Assignment: For the records below, print the lines from the line with "FORMACIÓN SEO (85, 5)" through the line with "Josep Deulofeu (20, 2197)" exactly as written; include both end lines and exclude the rest.

Provided material:
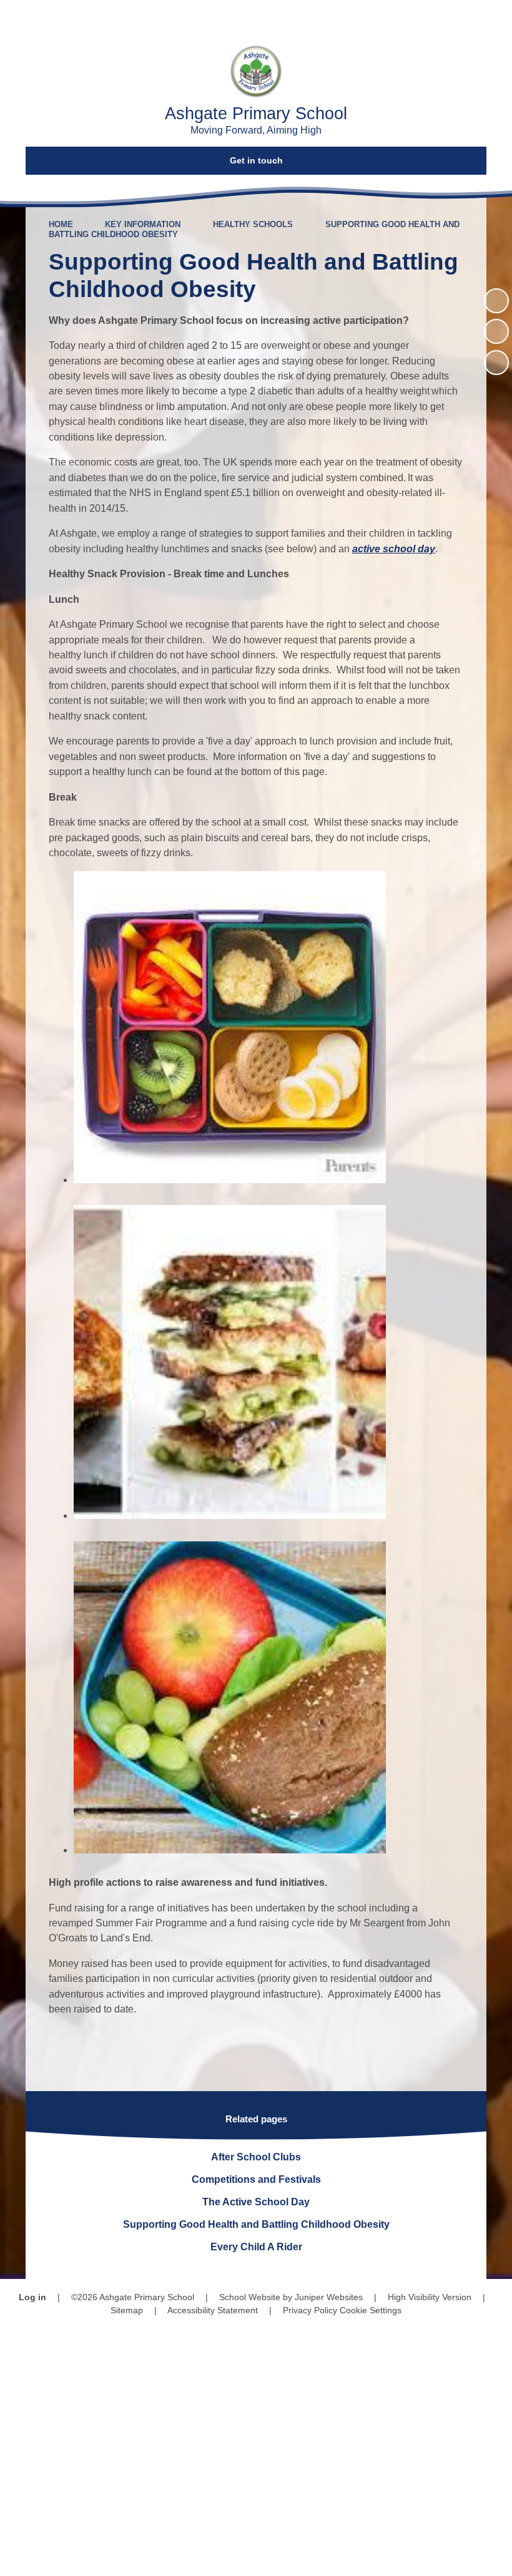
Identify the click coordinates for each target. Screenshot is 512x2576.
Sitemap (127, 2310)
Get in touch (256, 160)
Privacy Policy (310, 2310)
--
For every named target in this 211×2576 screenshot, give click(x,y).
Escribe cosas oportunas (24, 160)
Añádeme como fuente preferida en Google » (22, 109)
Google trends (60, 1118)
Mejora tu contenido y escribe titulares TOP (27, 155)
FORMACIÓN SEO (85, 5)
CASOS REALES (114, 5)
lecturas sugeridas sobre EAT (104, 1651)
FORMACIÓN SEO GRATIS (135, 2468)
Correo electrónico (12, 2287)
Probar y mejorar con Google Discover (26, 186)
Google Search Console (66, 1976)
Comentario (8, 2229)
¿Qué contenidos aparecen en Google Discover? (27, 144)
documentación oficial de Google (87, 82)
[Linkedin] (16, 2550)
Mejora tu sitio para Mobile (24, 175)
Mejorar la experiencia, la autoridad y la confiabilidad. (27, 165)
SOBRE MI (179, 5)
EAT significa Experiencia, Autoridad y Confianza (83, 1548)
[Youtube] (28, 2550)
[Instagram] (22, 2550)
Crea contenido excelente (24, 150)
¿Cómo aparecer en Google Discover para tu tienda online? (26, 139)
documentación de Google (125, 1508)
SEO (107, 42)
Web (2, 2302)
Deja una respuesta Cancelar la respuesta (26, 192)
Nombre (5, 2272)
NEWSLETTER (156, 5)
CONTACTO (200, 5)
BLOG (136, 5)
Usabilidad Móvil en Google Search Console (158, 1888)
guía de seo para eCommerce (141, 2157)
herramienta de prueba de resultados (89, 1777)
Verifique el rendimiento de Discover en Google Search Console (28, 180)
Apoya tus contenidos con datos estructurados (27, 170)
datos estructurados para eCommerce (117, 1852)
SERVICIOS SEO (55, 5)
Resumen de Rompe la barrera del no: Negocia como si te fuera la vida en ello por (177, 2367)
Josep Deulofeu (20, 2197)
--
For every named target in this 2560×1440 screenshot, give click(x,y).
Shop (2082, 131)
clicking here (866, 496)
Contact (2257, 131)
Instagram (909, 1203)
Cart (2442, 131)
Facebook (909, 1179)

Response below:
FORMACIÓN SEO (85, 5)
CASOS REALES (114, 5)
lecturas sugeridas sobre EAT (104, 1651)
FORMACIÓN SEO GRATIS (135, 2468)
Correo electrónico (12, 2287)
Probar y mejorar con Google Discover (26, 186)
Google Search Console (66, 1976)
Comentario (8, 2229)
¿Qué contenidos aparecen en Google Discover? (27, 144)
documentación oficial de Google (87, 82)
[Linkedin] (16, 2550)
Mejora tu sitio para Mobile (24, 175)
Mejorar la experiencia, la autoridad y la confiabilidad. (27, 165)
SOBRE MI (179, 5)
EAT significa Experiencia, Autoridad y Confianza (83, 1548)
[Youtube] (28, 2550)
[Instagram] (22, 2550)
Crea contenido excelente (24, 150)
¿Cómo aparecer en Google Discover para tu tienda online? (26, 139)
documentación de Google (125, 1508)
SEO (107, 42)
Web (2, 2302)
Deja una respuesta Cancelar la respuesta (26, 192)
Nombre (5, 2272)
NEWSLETTER (156, 5)
CONTACTO (200, 5)
BLOG (136, 5)
Usabilidad Móvil en Google Search Console (158, 1888)
guía de seo para eCommerce (141, 2157)
herramienta de prueba de resultados (89, 1777)
Verifique el rendimiento de Discover en Google Search Console (28, 180)
Apoya tus contenidos con datos estructurados (27, 170)
datos estructurados para eCommerce (117, 1852)
SERVICIOS SEO (55, 5)
Resumen de Rompe la barrera del no: Negocia como si te fuera la vida en ello por (177, 2367)
Josep Deulofeu (20, 2197)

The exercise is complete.